**Activity**
Return all of the data exactly as written, without the pictures.

**Stored records**
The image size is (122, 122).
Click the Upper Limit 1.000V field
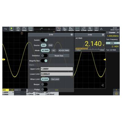click(x=57, y=69)
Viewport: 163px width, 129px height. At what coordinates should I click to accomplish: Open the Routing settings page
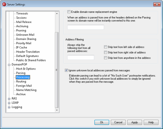21,81
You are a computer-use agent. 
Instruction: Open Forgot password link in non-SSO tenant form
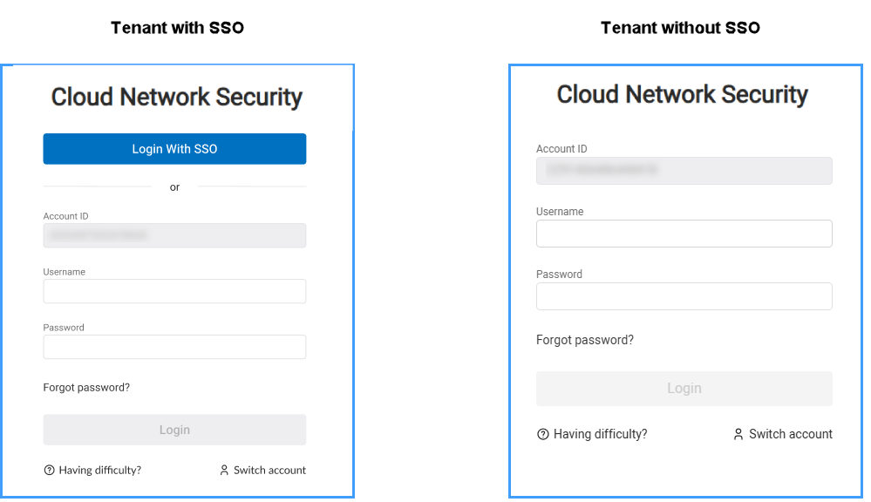pyautogui.click(x=585, y=340)
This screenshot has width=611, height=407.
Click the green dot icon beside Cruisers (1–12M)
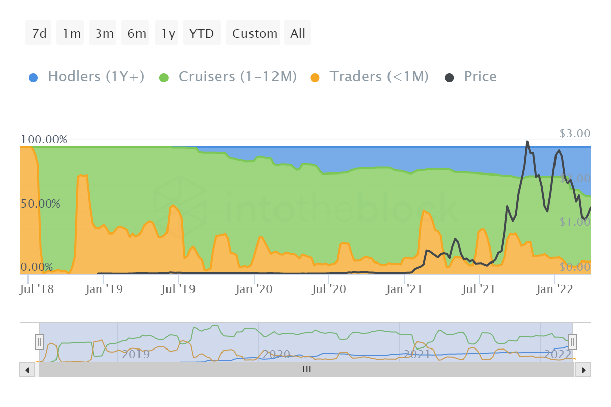click(x=164, y=76)
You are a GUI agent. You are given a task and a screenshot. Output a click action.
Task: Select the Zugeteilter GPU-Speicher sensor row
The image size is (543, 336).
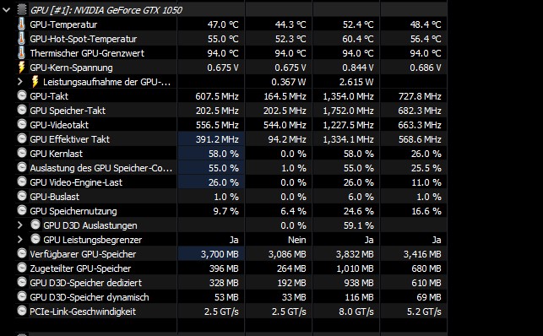click(x=231, y=268)
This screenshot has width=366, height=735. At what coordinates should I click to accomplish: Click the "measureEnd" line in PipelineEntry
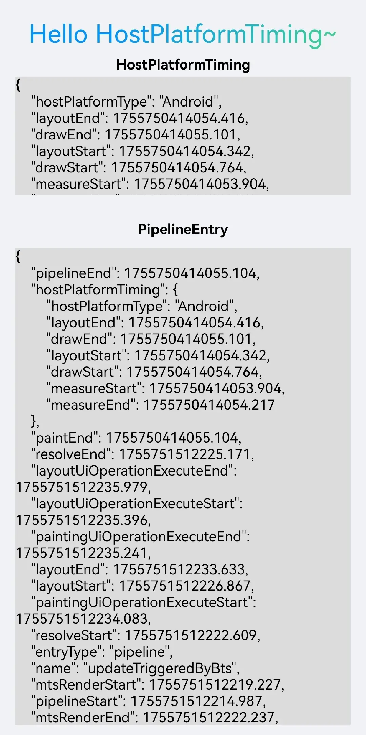(161, 405)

**Your solution**
The image size is (122, 122).
Click the Upper Limit 1.000V field
click(x=57, y=69)
Viewport: 163px width, 129px height. At what coordinates should I click to accomplish: Open the Routing settings page
21,81
You are a computer-use agent. 
Instruction: Open Forgot password link in non-SSO tenant form
pyautogui.click(x=585, y=340)
This screenshot has width=611, height=407.
Click the green dot icon beside Cruisers (1–12M)
click(x=164, y=76)
You are a GUI agent. You are given a task and a screenshot. Output a click action.
Task: Select the Zugeteilter GPU-Speicher sensor row
The image size is (543, 336).
click(x=231, y=268)
This screenshot has width=366, height=735. At what coordinates should I click to accomplish: Click the "measureEnd" line in PipelineEntry
(161, 405)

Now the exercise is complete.